(Stored records)

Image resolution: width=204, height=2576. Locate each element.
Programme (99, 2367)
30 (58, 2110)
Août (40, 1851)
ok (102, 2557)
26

▶ What needs to be done: Send back every entry precisely as given.

▶ Exercise solution:
Image resolution: width=204, height=2576. Locate each element.
Programme (99, 2367)
30 (58, 2110)
Août (40, 1851)
ok (102, 2557)
26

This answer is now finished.